1999, Evinrude/suzuki 70hp , 4 stroke.
After appox. half an hour idling along the overheat horn goes off, if you stop and start the motor or increase RPM it goes away. The impeller was changed 2 years ago. Any suggetions.


----------



## rufus1138 (Oct 29, 2012)

water jacket flush and new impeller if its bad, also dont neglect the water pump housing, inspect it very critically and if it needs to be replaced then do it, dont try to clean it out, just replace it.


----------



## jhall (Oct 8, 2007)

*idle buzzer*

Not sure if those motors have a "pop it" valve but my 250 yamaha was doing the same thing and the valve was getting stuck at idle. It wouldnt open up enough to allow enough water to flow around the head until the rpm's were increased. The valve had some corrosion around it and was cleaned very easily but i just replaced it cause the price was so cheap.The valve was only $15 or $20 but i found this out after chasing the problem with a couple grand. Hope thats your problem.


----------



## Contender (Apr 4, 2012)

water pump issues plus possibly thermostats if you have them

If you run sand or mud 2 years is long enough for the impeller to get worn


----------



## markw4321 (Oct 4, 2007)

pop-it valve if it only does it at idle and not while up and running.


----------



## Jason (Oct 2, 2007)

I've got a 60 Zuke 4 stroke that does the alarm from time to time.....Had everything changed out and it never makes sense...I just reset it and forget it....Looked up causes and cures some say a new brain box which would be almost as much as the motor is worth....


----------



## X-Shark (Oct 3, 2007)

> The impeller was changed 2 years ago. Any suggetions.
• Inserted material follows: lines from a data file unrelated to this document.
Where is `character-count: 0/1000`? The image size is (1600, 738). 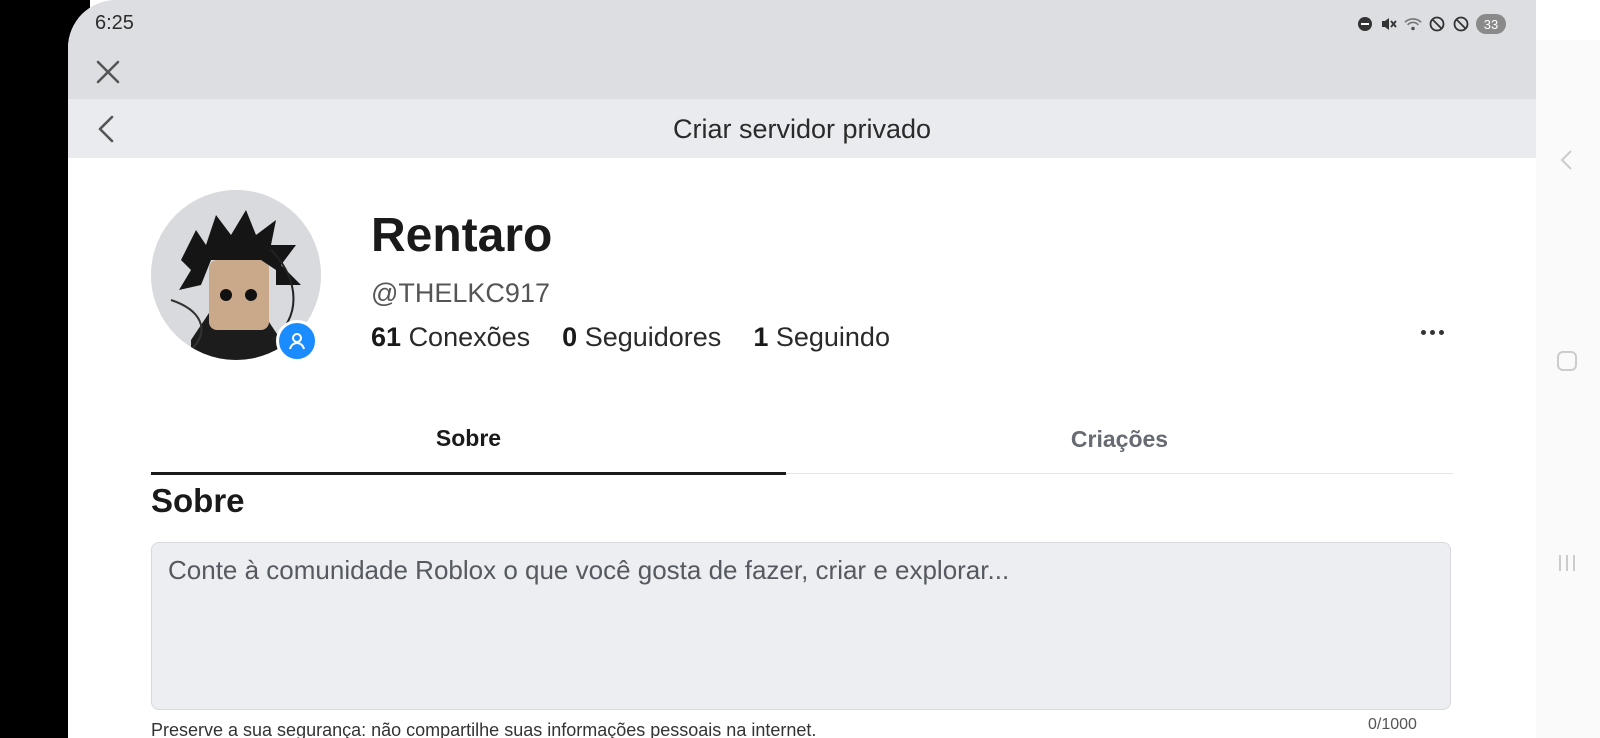 character-count: 0/1000 is located at coordinates (1392, 724).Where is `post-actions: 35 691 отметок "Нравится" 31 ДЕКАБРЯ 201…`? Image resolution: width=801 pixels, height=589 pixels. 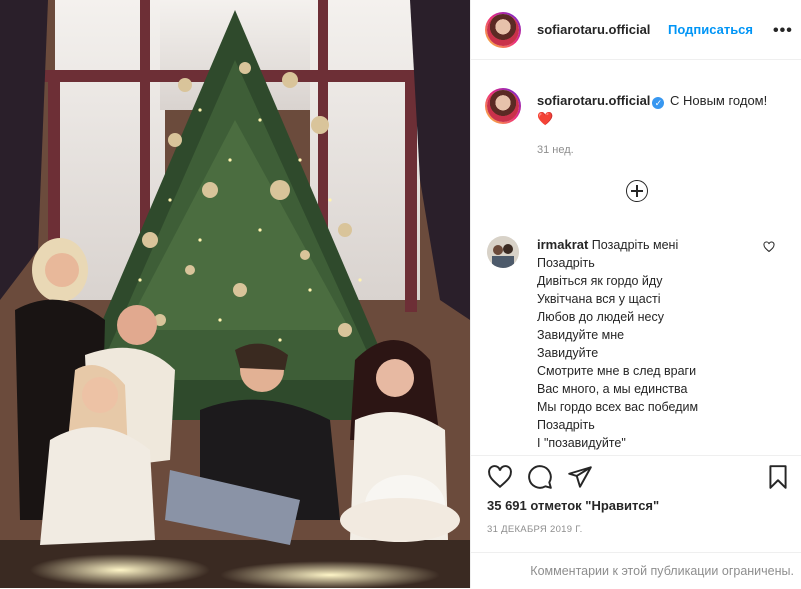 post-actions: 35 691 отметок "Нравится" 31 ДЕКАБРЯ 201… is located at coordinates (636, 522).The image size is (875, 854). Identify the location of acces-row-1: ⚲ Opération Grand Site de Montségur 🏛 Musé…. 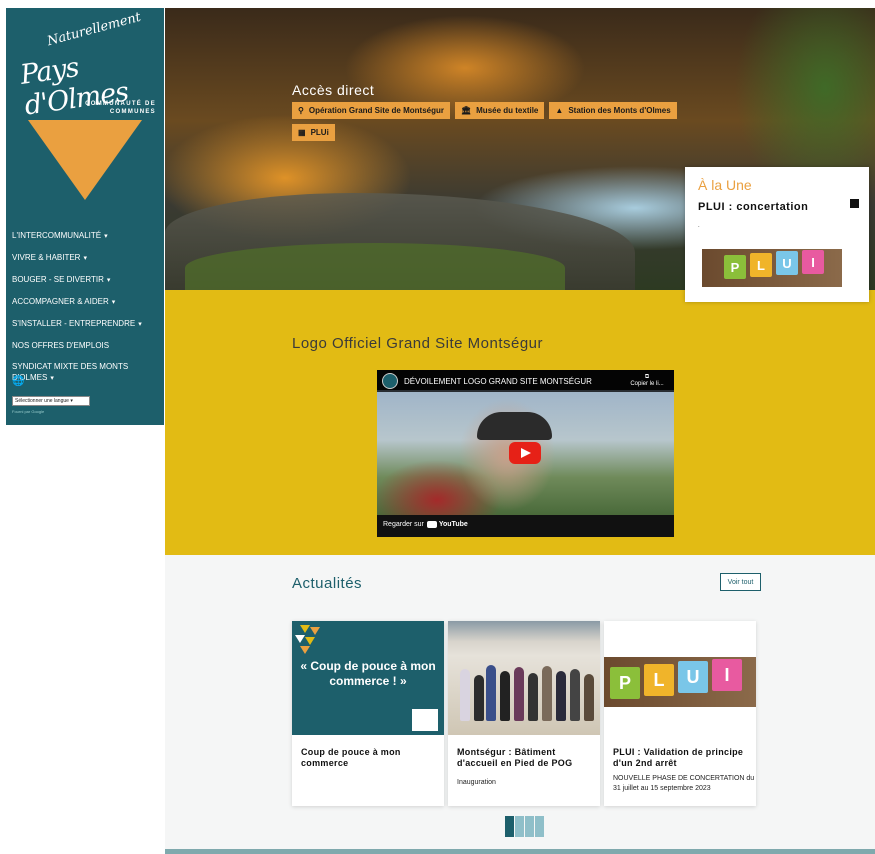
(484, 110).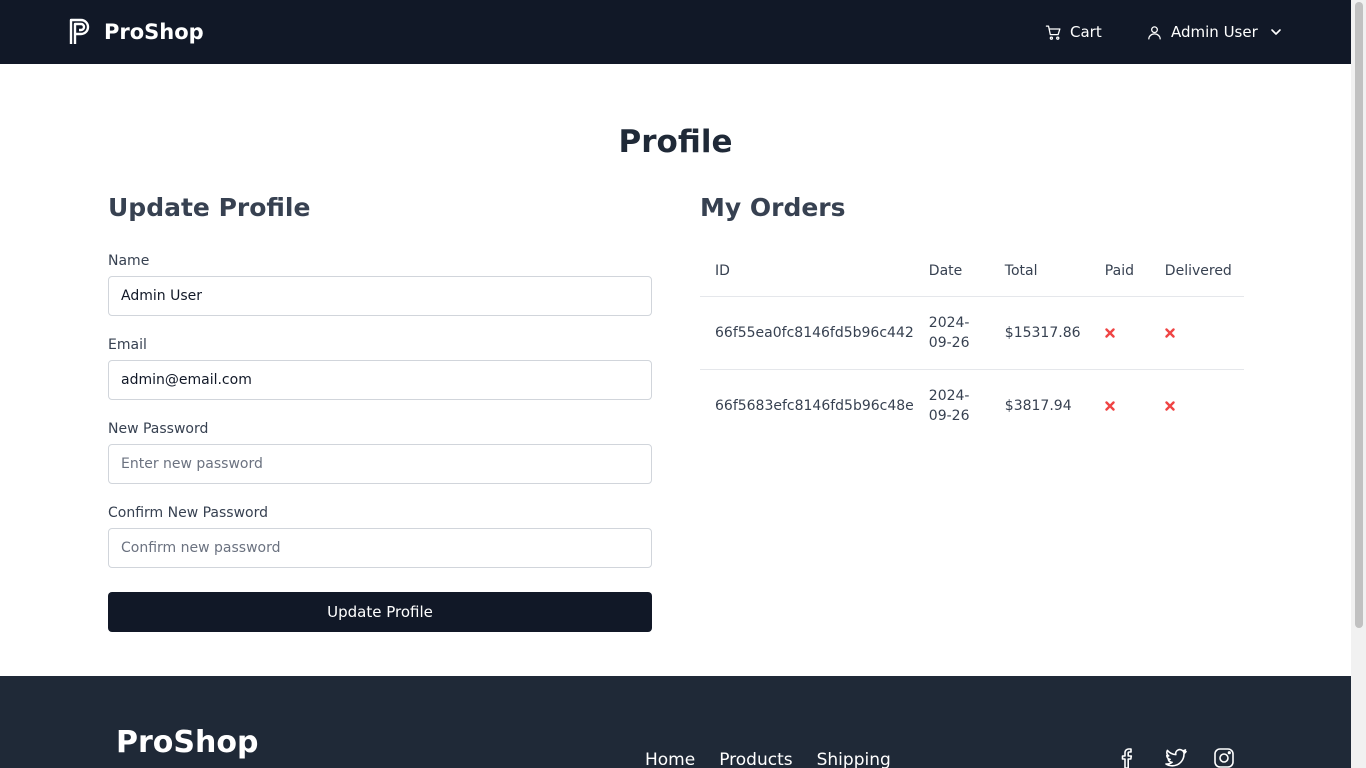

Time for a new "COMPLETE" waterpump. Not just a impeller. Put thermostat in and the water pressure valve.

http://www.brownspoint.com/store/pc/bp_AP_AssemblyDetail.asp?ID=130

There is also a Ex. Manifold temp sensor that will make it alarm and put it in limp mode. That had to be replcaed on my DF-70 that has now been replaced.


----------



## marmidor (Mar 15, 2008)

X-Shark said:


> Time for a new "COMPLETE" waterpump. Not just a impeller. Put thermostat in and the water pressure valve.
> 
> http://www.brownspoint.com/store/pc/bp_AP_AssemblyDetail.asp?ID=130
> 
> There is also a Ex. Manifold temp sensor that will make it alarm and put it in limp mode. That had to be replcaed on my DF-70 that has now been replaced.


Yep dead on shark! I had this problem with my yamaha and I did all of the above and that cured the problem! I still can't run my 03 F225 on the ears so I'm going to get a plastic drum to run it in.


----------



## X-Shark (Oct 3, 2007)

> I still can't run my 03 F225 on the ears so I'm going to get a plastic drum to run it in.


Before you go out and get a drum.......... Measure the foot.

A plastic 55gal drum measures 23in dia.

Go measure your gear case. I had to use a 150qt cooler on the new DF-300AP. It has the new Low water pickup and regular muffs will not work.

The gearcase is so big it would not fit in the drum.


----------



## marmidor (Mar 15, 2008)

X-Shark said:


> Before you go out and get a drum.......... Measure the foot.
> 
> A plastic 55gal drum measures 23in dia.
> 
> ...


Will do shark thank you for the heads up!


----------



## river runner (Jan 28, 2009)

*Overheat issue*

Thanks for all of your inputs.


----------